### Data listing
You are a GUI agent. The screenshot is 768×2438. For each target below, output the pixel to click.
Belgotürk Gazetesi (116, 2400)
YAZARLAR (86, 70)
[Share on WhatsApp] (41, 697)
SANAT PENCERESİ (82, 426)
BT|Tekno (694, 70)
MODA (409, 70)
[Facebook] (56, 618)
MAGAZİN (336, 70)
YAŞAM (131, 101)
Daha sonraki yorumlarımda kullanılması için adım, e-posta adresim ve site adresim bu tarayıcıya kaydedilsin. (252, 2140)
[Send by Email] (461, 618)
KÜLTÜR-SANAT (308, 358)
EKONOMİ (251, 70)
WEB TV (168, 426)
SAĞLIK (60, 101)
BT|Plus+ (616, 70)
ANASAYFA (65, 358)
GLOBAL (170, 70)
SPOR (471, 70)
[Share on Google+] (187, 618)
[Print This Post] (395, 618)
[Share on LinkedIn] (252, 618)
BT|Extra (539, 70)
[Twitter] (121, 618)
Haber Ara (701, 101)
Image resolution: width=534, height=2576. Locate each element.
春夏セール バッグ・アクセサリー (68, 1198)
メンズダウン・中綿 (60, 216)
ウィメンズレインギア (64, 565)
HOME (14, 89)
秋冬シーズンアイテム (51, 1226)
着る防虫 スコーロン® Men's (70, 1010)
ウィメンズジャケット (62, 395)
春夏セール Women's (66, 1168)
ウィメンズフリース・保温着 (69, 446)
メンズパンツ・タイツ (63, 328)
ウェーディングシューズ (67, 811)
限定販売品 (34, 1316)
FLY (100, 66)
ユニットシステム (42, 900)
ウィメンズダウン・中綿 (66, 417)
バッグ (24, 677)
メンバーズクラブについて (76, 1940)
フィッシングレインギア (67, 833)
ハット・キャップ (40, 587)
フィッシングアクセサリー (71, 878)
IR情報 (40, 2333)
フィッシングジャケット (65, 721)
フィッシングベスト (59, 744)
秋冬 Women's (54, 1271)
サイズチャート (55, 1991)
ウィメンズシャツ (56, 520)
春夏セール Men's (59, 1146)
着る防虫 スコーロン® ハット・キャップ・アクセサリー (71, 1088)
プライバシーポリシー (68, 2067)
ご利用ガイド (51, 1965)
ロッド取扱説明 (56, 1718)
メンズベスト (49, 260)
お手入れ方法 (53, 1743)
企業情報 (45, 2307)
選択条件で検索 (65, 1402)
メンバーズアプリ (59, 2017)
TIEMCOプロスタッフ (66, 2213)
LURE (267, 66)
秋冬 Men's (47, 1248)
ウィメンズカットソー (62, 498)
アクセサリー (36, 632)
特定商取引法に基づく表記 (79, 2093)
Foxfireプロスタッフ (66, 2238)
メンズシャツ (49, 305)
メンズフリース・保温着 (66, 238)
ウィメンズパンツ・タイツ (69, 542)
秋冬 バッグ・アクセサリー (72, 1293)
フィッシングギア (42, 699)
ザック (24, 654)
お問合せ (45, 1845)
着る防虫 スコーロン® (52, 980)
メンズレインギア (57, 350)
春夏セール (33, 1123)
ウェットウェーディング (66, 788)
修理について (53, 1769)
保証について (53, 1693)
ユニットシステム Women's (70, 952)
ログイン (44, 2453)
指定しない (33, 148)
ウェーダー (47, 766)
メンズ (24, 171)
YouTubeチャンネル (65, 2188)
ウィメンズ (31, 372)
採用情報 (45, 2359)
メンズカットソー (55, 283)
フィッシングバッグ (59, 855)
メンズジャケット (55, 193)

### What is expected
Copy every line in the records above that contains the word "each".

### Output
You are a GUI agent. The screenshot is 768×2438. For each target below, output the pixel to click.
Image resolution: width=534, height=2576. Locate each element.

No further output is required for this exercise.